Recognition is not the same as reception. We could say that recognition is the first step towards any genuine reception, yes, the first step, but also an ongoing companion, otherwise reception grows formal and becomes only receiving our image of the other or our image of the whole. With Emmanuel Levinas (1906–1995), we could say that we need to recognise the other precisely as other, not to kill his or her otherness.2 This is true also about the collective others, such as church communities and denominations. Moreover, speaking from an ecclesial perspective, we need to recognise also all the phenomena which contribute to current improvement or deterioration of the intercultural and interreligious relations, of church unity and divisions, holiness and its opposites, catholicity and sectarianism, apostolicity and rootlessness. Without such recognition we would be moving in the realm of abstracts at the theoretical level and in the realm of illusions at the practical level. We need to recognise these very dualities: the holy—the not holy, the catholic—the sectarian, the apostolic—the rootless within ourselves and our various ecclesial homes, whether confessional or in our various diasporas and their amalgams.

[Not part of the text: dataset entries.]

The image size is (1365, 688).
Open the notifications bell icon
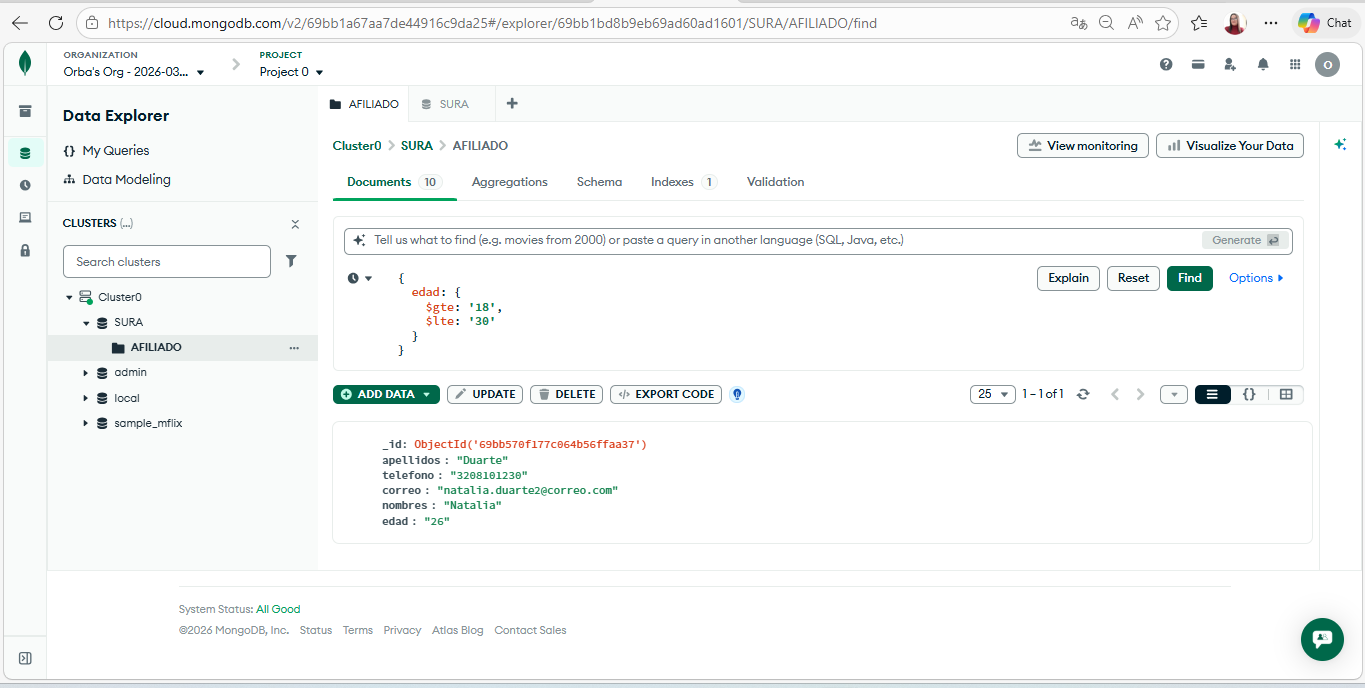(1263, 64)
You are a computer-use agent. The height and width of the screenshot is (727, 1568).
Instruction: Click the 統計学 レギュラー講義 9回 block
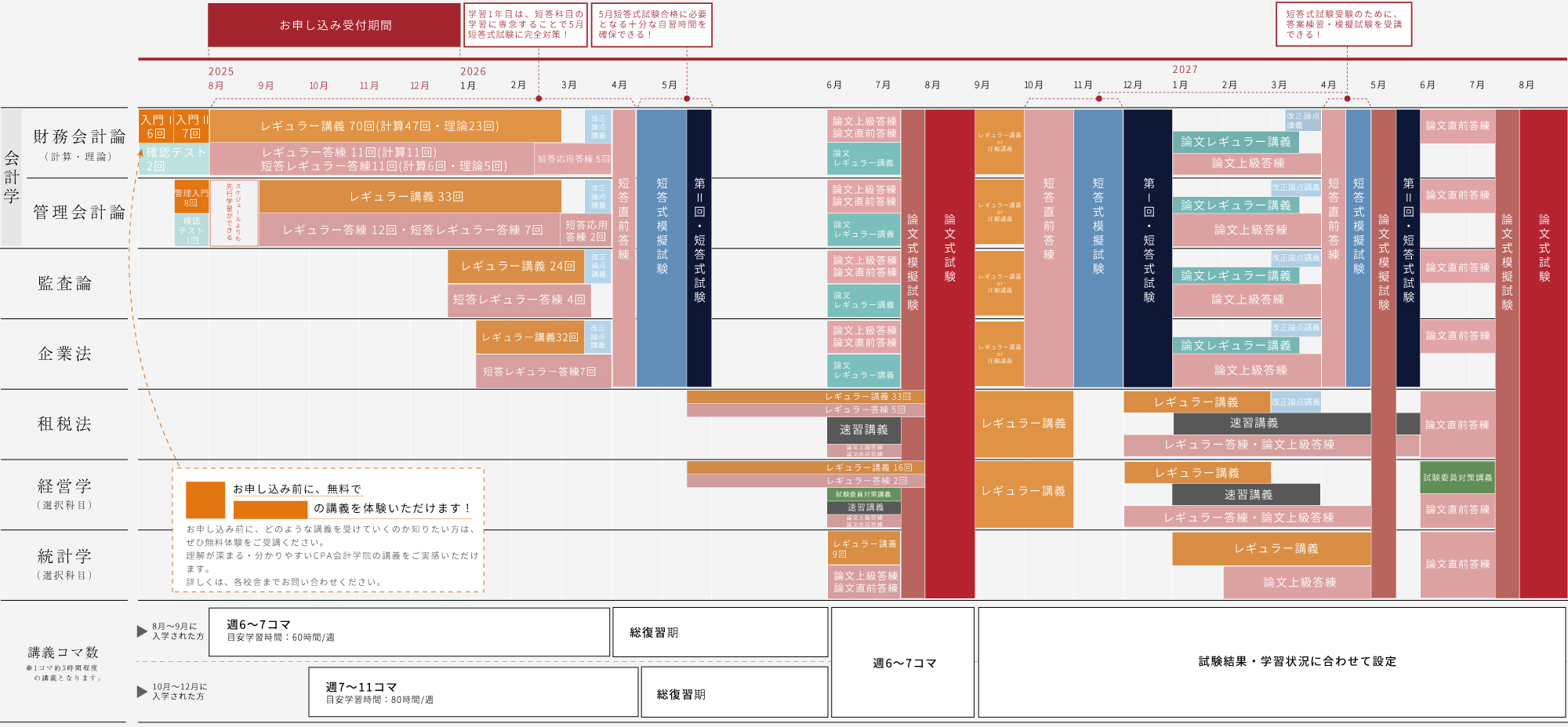coord(864,548)
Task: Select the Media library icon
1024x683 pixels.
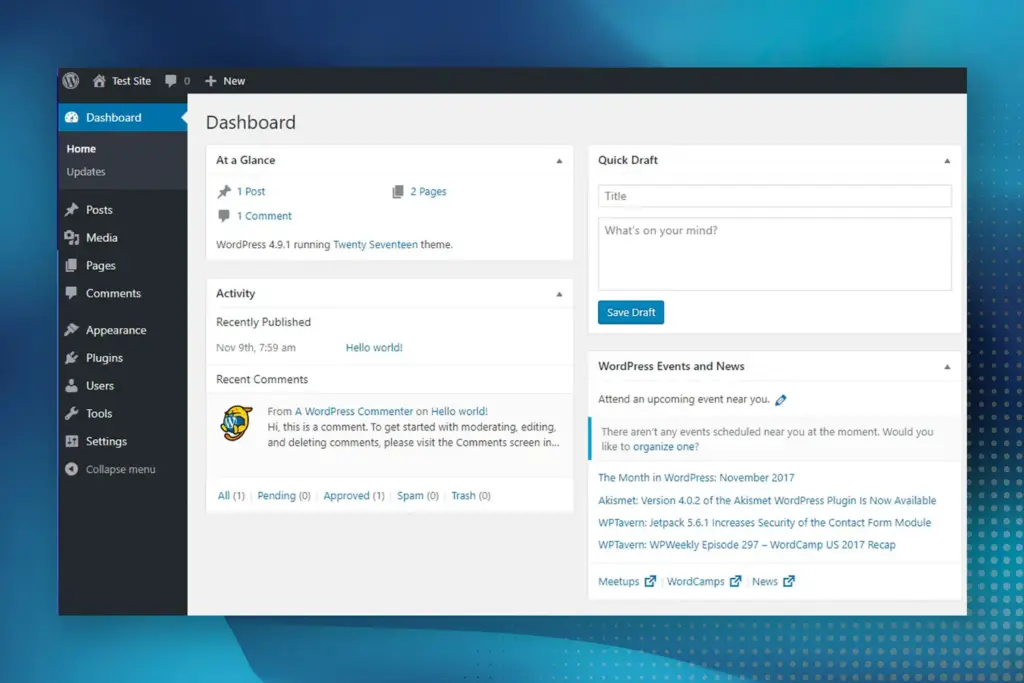Action: click(x=74, y=238)
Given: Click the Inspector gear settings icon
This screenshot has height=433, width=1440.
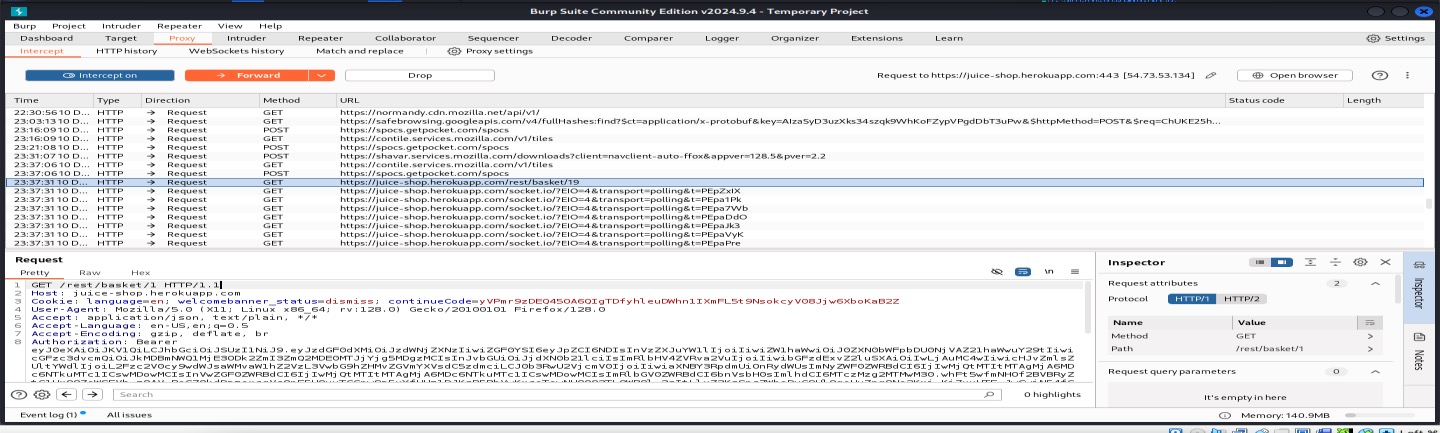Looking at the screenshot, I should click(1360, 262).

I was a convert to Christianity as a young adult. So at the beginning the whole of the church was a problem for me. There were a number of things concerning the church I found repulsive then, and I still find repulsive. These included a certain caricature of humility, lies which are wrapped up in a pious vocabulary, a smell of decay, of life that has not been lived, of risks which were not taken, of projecting one’s responsibility onto God, of a ban on one’s creativity, a reduction of life to its ritual celebration, clericalism and authoritarianism, ambition disguised as a desire to serve, pomposity—or from the other end, glorification of misery. But, after my conversion to Christianity, the first important recognition was that the church is more than that, even if it is also that. The shift from NO towards the church into a qualified YES developed through various stages.

Borrowing terminology from Paul Ricœur (1913–2005),3 I will speak about the journey through the three stages: the “first naivety”, the pre-critical stage, which is dominated by the immediacy of belief, in this case, in the church as principally one, holy, universal (catholic) and apostolic community rooted in Christ and nourished by the life of the Spirit, and is accompanied by what is perceived by the unexperienced as a perfect recognition of where such a church is to be found. Then I will move to the “loss of naivety”, the breaking and disorienting stage, where, with the difficult spiritual and ecclesial experiences the time of reason comes back, the impact of the divisions of the church finally hits home, and various non-recognitions have to be encountered, existentially, theologically, spiritually. The third stage, called by Ricœur the “second naivety”, is a post-critical equivalent of the pre-critical immediacy of meaning. I will dedicate most of the time to this stage, unfinished as it is. Applying Ricœur’s insights, which I have been using for a long time,4 and still find helpful, to the ecclesial reading of the shifts from non-recognition to recognition, I will first look at the post-critical return of the church as one, universal, holy and apostolic community; then at genuine ecumenical relations as a case against supra-ecclesiality; at the challenge of multiple belonging; and finally, in the conclusion, I will comment on the nature of the connection between non-possession and hospitality at the heart of Christ-rooted, Spirited ecclesiality, out of which an ongoing recognition of others grows.